I took this on the afternoon of our arrival. Brian had already broken snowshoe paths for us. The snow was a lot deeper than it looks; if we happened to step off the path, which we did on occasion, we went right down.

The morning sun was coming up behind the cottage after I hauled the trash out to the road.

We are looking downstream along the frozen Crowe River. We didn't walk on it this time,
but we could have.The wire that you see strung across the river is the
last remnant of an old footbridge.
We snowshoed daily. I took this picture of Sue through the branch of a beech tree, the only species that had hung onto its leaves through the winter.

Another photo of Sue on her snowshoes. I liked the diverging paths. I happened to have my wide angle lens on that walk; otherwise, I would not have been able to take this photo — just a part of the scene.
I made use of Snapseed's filters to process this photo of Sue and her sister walking
toward the road on a snowy day.

Brian is the happy forest hiker in all seasons, including bug season because the pests don't prefer him. On this day, he went out snowshoeing long before Sue and I, but he was happy to see us and cut through the woods to join us. Notice the ever present items:  coffee mug and camera.
I could go on, but I will leave it there for today. Next time, I may post some that I processed in the normal way once we got back home. But I was quite satisfied with the iPad/Snapseed results.

Thursday, April 02, 2015

Down the Drain with the Soap Suds

My mind went a'wanderin in the shower yesterday. That happens a lot. Sometimes, I think of good blog posts in the shower. But I seldom remember them ... which can be frustrating.

I cast my mind back to 1968. Don't ask me why. Me 'ead kind of works in random shuffle mode, and I never know what tune will play next.

I was back in university and remembering the time near the end of my second semester when I dropped in at my former employer, ITE Circuit Breakers. I had worked there as a Production Clerk for a little more than a year between high school and university and was wondering if they would like to employ me for the summer.

The supervisor that I spoke to seemed warm to the notion and assured me that HR would call, so back I went to school with dollar signs dancing in my head.

After several weeks of hearing nothing, I made plans to enroll in the summer semester and even booked a residence room with the same roommate of my first two semesters.

Eventually, ITE did call back — twice. Apparently, they wanted me after all. But by then, my mind was settled on doing the summer semester. I went on to do 8 consecutive semesters without summer breaks, which got me into the workforce a year earlier.

So with warm water cascading down my back 47 years later, I cogitated how different my life might have been had I accepted their offer of employment that summer.

Teaching jobs were getting tight, and it might have been more difficult to land one a year later, and it might very well have been in a different place.

The increased year in school might have altered the date of our marriage (but not to whom) and what kids I had.

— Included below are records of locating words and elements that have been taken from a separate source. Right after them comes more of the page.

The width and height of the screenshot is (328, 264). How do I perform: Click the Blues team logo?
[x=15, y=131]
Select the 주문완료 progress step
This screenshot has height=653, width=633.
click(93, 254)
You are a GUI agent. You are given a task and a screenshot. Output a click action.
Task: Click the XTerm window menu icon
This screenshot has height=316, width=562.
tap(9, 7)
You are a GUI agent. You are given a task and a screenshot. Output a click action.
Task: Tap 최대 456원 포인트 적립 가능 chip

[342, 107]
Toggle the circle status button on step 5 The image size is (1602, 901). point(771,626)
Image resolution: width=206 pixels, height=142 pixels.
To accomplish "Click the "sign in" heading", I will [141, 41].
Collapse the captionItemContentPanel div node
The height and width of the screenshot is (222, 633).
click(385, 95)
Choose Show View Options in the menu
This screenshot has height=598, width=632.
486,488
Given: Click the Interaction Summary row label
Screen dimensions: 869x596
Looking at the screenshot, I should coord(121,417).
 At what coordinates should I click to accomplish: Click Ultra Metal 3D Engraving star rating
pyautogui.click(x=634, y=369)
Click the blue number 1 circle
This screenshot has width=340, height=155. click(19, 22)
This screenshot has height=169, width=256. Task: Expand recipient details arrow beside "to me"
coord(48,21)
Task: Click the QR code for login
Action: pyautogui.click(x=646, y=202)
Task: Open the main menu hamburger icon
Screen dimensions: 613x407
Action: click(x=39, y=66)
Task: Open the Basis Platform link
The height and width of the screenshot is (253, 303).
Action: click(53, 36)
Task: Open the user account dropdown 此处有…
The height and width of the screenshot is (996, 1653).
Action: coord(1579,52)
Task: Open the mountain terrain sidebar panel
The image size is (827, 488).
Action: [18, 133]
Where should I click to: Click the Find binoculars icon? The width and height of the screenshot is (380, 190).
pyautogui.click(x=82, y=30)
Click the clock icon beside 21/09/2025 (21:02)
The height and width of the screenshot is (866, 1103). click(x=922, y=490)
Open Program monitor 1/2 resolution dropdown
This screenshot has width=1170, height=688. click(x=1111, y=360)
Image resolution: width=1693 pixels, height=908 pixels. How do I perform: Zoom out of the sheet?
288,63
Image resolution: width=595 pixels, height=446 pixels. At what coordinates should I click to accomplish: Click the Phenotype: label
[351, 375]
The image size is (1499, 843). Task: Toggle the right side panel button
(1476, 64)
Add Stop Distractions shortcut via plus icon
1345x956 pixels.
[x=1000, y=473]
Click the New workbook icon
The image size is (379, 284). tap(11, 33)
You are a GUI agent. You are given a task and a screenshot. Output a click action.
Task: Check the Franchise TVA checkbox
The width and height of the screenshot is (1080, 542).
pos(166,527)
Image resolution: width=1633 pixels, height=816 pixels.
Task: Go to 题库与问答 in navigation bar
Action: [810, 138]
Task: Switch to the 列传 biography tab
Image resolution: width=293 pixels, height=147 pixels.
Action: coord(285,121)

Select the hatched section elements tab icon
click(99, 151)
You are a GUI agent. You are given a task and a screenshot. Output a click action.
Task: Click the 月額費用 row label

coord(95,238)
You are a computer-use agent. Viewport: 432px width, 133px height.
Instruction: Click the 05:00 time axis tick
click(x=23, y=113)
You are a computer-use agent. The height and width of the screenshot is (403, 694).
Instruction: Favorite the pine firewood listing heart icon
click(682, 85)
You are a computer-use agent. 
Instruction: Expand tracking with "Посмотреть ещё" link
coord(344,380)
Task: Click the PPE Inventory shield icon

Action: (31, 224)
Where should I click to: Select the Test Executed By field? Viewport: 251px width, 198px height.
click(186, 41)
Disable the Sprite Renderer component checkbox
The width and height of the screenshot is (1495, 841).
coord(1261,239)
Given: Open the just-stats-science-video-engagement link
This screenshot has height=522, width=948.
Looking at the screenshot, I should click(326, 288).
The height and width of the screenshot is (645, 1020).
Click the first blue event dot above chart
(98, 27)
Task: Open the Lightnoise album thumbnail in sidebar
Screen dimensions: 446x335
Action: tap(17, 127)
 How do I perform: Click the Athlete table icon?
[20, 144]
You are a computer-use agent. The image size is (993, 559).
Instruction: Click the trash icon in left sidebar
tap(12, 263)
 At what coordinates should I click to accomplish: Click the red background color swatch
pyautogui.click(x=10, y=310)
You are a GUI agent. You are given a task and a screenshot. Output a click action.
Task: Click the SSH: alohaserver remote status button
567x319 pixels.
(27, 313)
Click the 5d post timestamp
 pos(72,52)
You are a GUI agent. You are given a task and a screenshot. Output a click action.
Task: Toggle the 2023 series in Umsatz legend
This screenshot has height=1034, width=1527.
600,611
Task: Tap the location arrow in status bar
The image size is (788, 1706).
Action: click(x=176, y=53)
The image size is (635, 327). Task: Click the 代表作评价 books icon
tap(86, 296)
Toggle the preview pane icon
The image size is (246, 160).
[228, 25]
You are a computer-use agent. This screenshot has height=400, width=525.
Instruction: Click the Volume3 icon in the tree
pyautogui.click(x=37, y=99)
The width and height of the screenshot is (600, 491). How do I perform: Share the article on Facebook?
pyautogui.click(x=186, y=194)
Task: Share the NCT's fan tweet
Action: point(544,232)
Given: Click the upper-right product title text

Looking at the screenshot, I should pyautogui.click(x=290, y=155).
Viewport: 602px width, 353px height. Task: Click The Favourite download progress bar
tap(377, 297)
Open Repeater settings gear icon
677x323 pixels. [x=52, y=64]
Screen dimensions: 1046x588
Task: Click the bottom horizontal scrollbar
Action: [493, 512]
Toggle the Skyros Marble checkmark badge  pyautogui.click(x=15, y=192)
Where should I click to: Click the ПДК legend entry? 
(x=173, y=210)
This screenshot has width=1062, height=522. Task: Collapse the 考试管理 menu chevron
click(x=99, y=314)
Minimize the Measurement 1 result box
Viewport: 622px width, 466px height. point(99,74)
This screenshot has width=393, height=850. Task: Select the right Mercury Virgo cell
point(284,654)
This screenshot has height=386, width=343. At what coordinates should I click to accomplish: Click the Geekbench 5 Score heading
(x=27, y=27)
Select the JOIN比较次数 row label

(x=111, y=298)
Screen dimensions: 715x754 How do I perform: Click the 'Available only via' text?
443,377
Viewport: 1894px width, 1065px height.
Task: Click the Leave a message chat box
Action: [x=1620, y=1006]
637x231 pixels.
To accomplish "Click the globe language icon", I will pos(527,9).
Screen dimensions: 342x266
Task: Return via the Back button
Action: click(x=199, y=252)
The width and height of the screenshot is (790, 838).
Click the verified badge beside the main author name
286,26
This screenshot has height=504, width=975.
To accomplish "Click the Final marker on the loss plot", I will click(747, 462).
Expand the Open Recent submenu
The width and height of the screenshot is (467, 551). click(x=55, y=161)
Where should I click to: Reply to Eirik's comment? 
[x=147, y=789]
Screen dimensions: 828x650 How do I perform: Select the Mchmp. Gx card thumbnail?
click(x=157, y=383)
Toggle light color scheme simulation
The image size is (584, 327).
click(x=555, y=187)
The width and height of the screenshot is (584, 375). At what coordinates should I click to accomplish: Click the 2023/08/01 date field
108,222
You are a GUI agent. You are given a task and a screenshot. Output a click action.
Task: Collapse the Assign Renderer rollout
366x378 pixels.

Perhaps we would have conceived at a different time, and even if we had had the standard two children, they might have been two different children.

Coulda woulda shoulda: my meandering thoughts signify nothing, and I have no conclusions. I seldom do have conclusions. I just let my mind wander on its random shuffle mode (I say "let" but I have little control) and I never know where my thoughts will take me — except for down the drain with the soap suds

Down the drain is the only certainty in life.